The matter of Le Gradi seems to me to be a matter more closely in point to the facts of this case. There, the applicant pleaded guilty to one count of trafficking and 12 counts of supply of heroin. He had no previous convictions. It was for a commercial purpose and the amount involved was six grams. He was given a sentence of nine years with a recommendation after three years which was not disturbed on appeal.
The then President said at page 4 of the reasons that he did not regard the head sentence as high but within range. In that case the Court was also referred to the co-accused's sentence of Runkin and Mr Glynn has taken us to that sentence where a sentence of 12 years for trafficking in respect of 12 counts of supply of heroin was reduced to 10 years on appeal with a recommendation after three and a half years.
Although His Honour stated that he took account of the mitigating circumstances in the head sentence in my view having started at what might be regarded as a fairly high point that reduction did not reflect adequately the applicant's excellent work history, that he had no previous convictions and that he had entered an early plea. In those circumstances, I would be prepared to alter the sentence only to the extent of making a recommendation for eligibility for parole after three years.

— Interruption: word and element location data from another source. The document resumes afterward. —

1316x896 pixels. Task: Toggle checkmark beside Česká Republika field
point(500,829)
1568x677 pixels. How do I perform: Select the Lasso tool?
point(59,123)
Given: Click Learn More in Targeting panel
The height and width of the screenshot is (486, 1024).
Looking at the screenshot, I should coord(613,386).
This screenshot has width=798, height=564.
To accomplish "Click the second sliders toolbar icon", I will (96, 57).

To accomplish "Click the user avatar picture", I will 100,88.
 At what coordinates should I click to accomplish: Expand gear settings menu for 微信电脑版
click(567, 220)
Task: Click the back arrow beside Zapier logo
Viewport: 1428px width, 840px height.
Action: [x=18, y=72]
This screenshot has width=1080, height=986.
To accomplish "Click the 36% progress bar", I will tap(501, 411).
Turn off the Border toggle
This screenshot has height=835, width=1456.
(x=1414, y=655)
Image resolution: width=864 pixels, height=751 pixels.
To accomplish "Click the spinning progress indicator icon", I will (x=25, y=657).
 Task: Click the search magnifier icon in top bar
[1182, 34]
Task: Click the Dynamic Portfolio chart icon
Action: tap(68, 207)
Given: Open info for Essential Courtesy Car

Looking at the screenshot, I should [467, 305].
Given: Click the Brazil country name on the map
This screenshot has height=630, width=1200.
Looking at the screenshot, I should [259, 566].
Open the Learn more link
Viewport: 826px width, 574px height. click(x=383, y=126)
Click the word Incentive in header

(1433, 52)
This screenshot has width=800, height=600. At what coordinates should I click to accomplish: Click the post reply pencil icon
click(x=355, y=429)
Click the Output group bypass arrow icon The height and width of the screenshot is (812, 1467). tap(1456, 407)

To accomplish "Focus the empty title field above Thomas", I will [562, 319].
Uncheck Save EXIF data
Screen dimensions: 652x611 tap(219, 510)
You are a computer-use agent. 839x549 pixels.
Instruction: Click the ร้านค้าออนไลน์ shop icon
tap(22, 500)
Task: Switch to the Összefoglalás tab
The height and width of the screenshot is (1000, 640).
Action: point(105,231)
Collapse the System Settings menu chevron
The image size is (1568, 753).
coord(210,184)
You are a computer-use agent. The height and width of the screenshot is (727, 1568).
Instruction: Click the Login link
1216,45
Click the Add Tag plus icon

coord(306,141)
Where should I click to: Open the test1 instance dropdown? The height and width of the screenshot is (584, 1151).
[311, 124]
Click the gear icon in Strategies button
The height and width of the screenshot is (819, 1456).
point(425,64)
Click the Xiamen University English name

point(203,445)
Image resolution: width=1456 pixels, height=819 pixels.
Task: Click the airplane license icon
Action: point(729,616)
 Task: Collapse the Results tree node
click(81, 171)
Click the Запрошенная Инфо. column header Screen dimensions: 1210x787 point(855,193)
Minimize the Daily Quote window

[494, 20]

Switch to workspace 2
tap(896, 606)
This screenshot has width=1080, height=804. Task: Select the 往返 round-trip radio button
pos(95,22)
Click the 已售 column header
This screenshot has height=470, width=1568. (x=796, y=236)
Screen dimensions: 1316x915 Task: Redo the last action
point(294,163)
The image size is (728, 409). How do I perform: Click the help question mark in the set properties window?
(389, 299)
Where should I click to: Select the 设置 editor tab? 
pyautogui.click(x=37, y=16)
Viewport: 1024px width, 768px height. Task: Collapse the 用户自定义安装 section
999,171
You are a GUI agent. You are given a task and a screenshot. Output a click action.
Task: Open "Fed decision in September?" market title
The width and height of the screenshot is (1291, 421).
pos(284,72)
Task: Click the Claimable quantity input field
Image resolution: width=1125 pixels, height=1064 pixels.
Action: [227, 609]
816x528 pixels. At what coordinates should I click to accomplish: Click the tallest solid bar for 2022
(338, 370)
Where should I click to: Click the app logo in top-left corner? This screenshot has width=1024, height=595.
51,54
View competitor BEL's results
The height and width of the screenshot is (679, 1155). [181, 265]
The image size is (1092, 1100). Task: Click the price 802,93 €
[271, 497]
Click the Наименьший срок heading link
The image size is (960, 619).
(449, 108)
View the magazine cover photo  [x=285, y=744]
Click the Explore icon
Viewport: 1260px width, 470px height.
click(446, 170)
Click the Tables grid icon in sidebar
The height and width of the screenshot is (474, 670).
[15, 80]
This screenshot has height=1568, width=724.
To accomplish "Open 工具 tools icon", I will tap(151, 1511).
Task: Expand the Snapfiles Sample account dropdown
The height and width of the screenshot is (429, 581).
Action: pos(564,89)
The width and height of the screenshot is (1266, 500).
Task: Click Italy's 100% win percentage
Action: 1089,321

Accordingly, the orders which I would make would be to grant the application and allow the appeal to the extent that I have mentioned.
THE PRESIDENT: I agree.
MUIR J: I agree.
THE PRESIDENT: The orders are the application for leave to appeal against sentence is granted and the appeal is allowed. A recommendation is made that the appellant be eligible for release on parole after serving three years. Otherwise the sentence below is confirmed.